At the 2001 conference, which was overshadowed by the 9/11 attacks on the United States, which occurred just days after the close of Durban, there were many speeches delivered by representatives of various governments, including several that criticized Israel for racist policies and practices perpetrated against the Palestinian peoples, including the allegation that Zionism was a form of racism, which had previously been asserted in GA Resolution (see GA Res. 3379 passed by a vote of 72-35 with 32 abstentions, A/RES/3379, 10 Nov 1975; revoked in 1991 without explanation in GA Res. 46/96)). In addition to the inter-governmental Durban Conference there was a parallel NGO Forum devoted to the same agenda in which inflammatory speeches and declarations were made. Yet the overriding inspirational theme was provided by the successful struggle against apartheid in South Africa as both legitimating the event and the current need to address the long unfinished anti-racist agenda.

The Outcome at Durban

The main formal outcomes of the Durban Conference were two significant, comprehensive texts known as the Durban Declaration and the Durban Program of Action. The Durban Process subsequent to 2001 has been more or less exclusively concerned with the implementation of these two formal UN documents, which are wide spectrum depictions of a whole range of grievances arising from the mistreatment of various categories of vulnerable people by war of the enforcement of human rights law and through a variety of means including through education and the activism of civil society, NGOs, and even the private sector.
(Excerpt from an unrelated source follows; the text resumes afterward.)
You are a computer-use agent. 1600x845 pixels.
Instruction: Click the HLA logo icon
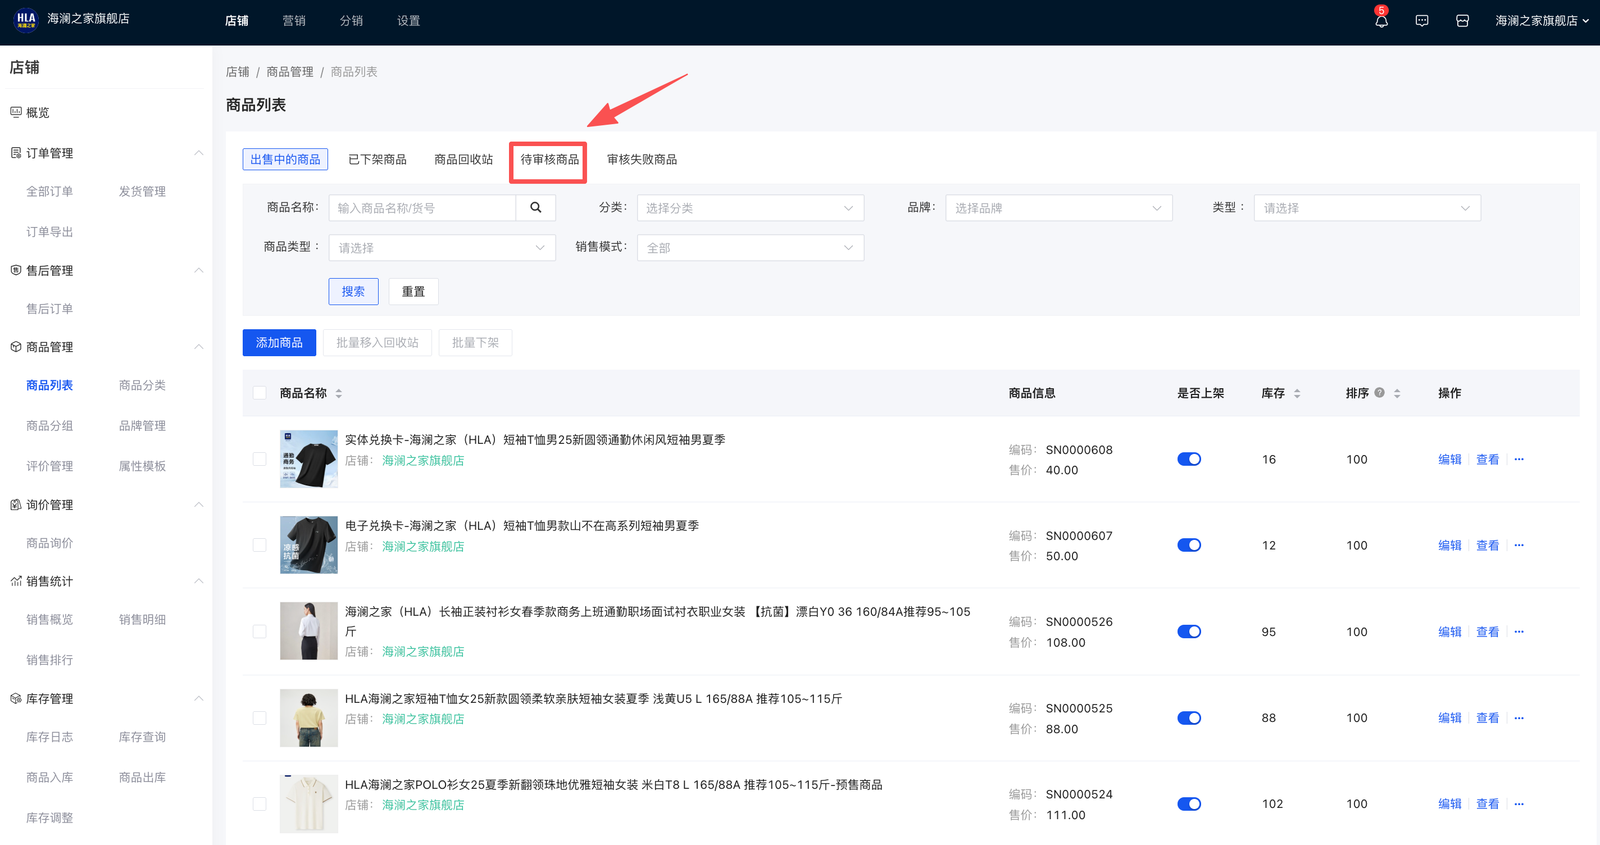tap(26, 19)
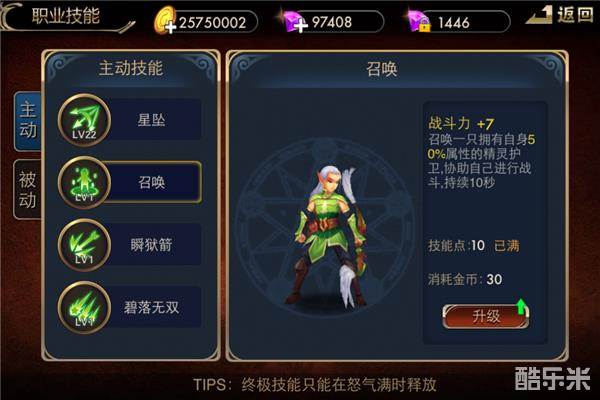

There exists absolutely no basis for complaining that Israel has been singled out for criticism or that provisions of the conference documents can be fairly read as antisemitic or even anti-Israeli, yet as will be shown below, such a campaign has been relentlessly waged to discredit all that Durban stands almost exclusively because of its supposed extreme bias against Israel.

A fair reading of both documents would conclude that Israel actually been spared justifiable criticism, most probably as a result of pressures brought to bear on both the UN and media before and during the conference. If we look at the texts we come away with an impression that Israeli sensitivities were understood and respected. Apartheid and genocide were condemned in general terms, but without any negative reference to Israel, and in fact an inclusion that did single out Israel in a manner that it should have welcomed. In para. 58 of the Declaration we find the following assertion: “..we recall that the Holocaust must never be forgotten.” And para. 61 takes note with “deep concern the increase in anti-Semitism and Islamophobia in various parts of the world, as well as the emergence of racial and violent movements based on racism and discriminatory ideas against Jewish, Muslim and Arab communities.” It seems outright perverse to discredit the Durban Declaration as a screed against Jews.

In the course of the Declaration’s 122 paragraphs the Israel/Palestine situation is only mentioned in Para. 63, and then in a neutral manner that seems to overlook the deliberate victimization of the Palestinian people. It reads as follows: “We are concerned about the plight of the Palestinian people under foreign occupation. We recognize the inalienable right of the Palestinian people to self-determination and to the establishment of an independent State and we recognize the right to security for all States in the region, including Israel, and call upon all States to support the peace process and bring it to an early conclusion.” What can possibly be offensive to even the most ardent Israeli supporter about such a provision, which is buried deep in a 30 page declaration in language that points no accusing fingers at Israel.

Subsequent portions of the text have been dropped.